Una flor amarilla para Gabo
Lo han contado algunos de sus mejores amigos. Su ausencia en actos importantes, ese silencio ante los acontecimientos del mundo de los que antes hubiera largado una imponente parrafada, la falta de noticias sobre su obra, la negación, en suma...Todo eso ha alentado la sospecha, ya confirmada, de que Gabriel García Márquez pueda padecer el mal del siglo, el Alzheimer, contra el que lucha, probablemente, repitiendo una misma frase, haciendo algunas preguntas ya estudiadas. Ahora mismo todavía rememora sin errores apenas el tiempo pasado, y es capaz de remontarse a su infancia, cuando habla con la gente que le visita o con su familia. Pero sabemos, por desgracia, que eso tendrá una duración limitada. Esas repeticiones se convertirán en silencio. Esa memoria lejana será el olvido. Llegará el día, que ojalá tarde mucho, en que Gabo no sabrá que escribió "Cien años de soledad", quizá la novela más influyente de toda la literatura hispanoamericana. Tampoco sabrá que es el autor de los cuarenta y un cuentos que ahora ha recogido Mondadori y ha publicado en fechas recientes. Cuentos que escribía con su talismán sobre la mesa: una flor amarilla, quién sabe si recién cortada en algún jardín de Macondo.

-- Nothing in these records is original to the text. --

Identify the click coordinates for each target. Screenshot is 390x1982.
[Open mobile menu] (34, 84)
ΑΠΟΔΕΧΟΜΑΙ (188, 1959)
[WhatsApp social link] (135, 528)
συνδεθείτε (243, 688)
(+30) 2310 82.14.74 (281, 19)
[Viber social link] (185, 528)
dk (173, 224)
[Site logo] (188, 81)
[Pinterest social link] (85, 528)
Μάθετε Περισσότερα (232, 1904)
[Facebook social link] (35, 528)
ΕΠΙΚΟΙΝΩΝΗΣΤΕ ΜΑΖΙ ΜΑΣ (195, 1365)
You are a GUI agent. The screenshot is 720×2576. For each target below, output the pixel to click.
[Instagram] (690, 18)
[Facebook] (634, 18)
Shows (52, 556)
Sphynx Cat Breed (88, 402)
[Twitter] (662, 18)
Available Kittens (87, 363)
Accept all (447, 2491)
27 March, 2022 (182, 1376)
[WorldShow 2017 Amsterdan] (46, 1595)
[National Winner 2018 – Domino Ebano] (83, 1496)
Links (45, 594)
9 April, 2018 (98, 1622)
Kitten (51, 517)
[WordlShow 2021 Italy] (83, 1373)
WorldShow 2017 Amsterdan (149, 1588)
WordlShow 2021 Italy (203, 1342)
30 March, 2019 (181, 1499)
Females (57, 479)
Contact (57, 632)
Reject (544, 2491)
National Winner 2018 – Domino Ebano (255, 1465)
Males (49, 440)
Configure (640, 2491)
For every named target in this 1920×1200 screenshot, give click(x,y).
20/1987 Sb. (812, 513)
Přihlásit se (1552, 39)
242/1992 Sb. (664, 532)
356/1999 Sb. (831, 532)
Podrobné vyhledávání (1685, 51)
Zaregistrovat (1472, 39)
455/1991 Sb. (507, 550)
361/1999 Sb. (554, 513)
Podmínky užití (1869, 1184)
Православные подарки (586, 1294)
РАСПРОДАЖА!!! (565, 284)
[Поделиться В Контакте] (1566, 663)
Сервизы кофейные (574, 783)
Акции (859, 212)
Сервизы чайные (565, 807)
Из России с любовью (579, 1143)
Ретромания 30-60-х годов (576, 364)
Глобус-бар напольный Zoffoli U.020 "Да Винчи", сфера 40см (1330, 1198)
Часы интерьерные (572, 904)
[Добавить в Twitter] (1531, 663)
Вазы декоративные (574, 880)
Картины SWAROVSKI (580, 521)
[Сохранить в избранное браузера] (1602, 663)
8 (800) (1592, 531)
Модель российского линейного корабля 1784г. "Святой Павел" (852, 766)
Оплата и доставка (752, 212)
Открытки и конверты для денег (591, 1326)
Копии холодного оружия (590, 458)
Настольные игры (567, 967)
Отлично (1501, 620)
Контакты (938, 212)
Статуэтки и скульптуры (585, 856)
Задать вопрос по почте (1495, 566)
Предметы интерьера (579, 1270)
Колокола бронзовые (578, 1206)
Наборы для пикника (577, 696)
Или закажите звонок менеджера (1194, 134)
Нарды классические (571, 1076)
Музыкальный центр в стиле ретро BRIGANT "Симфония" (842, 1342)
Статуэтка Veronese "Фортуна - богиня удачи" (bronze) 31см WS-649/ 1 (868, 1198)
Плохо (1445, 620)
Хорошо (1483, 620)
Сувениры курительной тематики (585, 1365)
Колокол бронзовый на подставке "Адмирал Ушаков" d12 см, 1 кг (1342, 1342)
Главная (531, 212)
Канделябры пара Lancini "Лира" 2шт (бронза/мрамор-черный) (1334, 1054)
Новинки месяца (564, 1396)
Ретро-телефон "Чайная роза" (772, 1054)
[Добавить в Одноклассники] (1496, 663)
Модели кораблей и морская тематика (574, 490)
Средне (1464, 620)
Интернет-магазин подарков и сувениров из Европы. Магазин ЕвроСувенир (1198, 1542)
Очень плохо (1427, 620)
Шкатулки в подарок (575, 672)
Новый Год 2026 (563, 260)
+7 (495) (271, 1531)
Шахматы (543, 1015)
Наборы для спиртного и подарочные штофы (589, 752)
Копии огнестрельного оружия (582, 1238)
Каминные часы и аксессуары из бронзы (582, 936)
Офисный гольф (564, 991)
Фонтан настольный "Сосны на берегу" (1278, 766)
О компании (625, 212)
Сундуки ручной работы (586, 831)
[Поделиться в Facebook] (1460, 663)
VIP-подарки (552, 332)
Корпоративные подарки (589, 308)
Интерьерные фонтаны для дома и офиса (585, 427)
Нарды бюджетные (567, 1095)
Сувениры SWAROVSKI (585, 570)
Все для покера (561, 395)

García Márquez no lo sabe, pero sospecho que ese mal tiene algo que ver, porque siempre suele ser así, con ese gran dolor que le produjo la pérdida de su hermano. O con los dolores de toda la vida, quizá el sufrimiento de padecer un cáncer linfático que, aunque superado, deja la secuela del miedo a la enfermedad, la humillación de sentirse tan débil y cansado ante la enfermedad misma. No han bastado los años de escritura, los discursos, el activismo político, su familia, su gente, su país, en el que se le considera un héroe, patrimonio nacional. Por eso nadie habla ahora abiertamente de su desmemoria, de su olvido, como si fuera una forma de conjurar un futuro aún más incierto que el presente. Pero hay algo que todos reconocen y que es la seña de identidad de esa enfermedad que lo aflige: la mirada. En la mirada está la huella más clara de su dolencia. En su mirada, que no mira ya hacia fuera, sino hacia dentro, hacia un abismo insondable que los demás no podemos asir, que desconocemos totalmente. Conozco esa mirada, sé cuál es esa mirada, es una mirada sin retorno. Una mirada que ya no ríe, que no expresa nada o quizá solamente asombro, recogimiento ante el asombro de una realidad que ya no tiene nombres.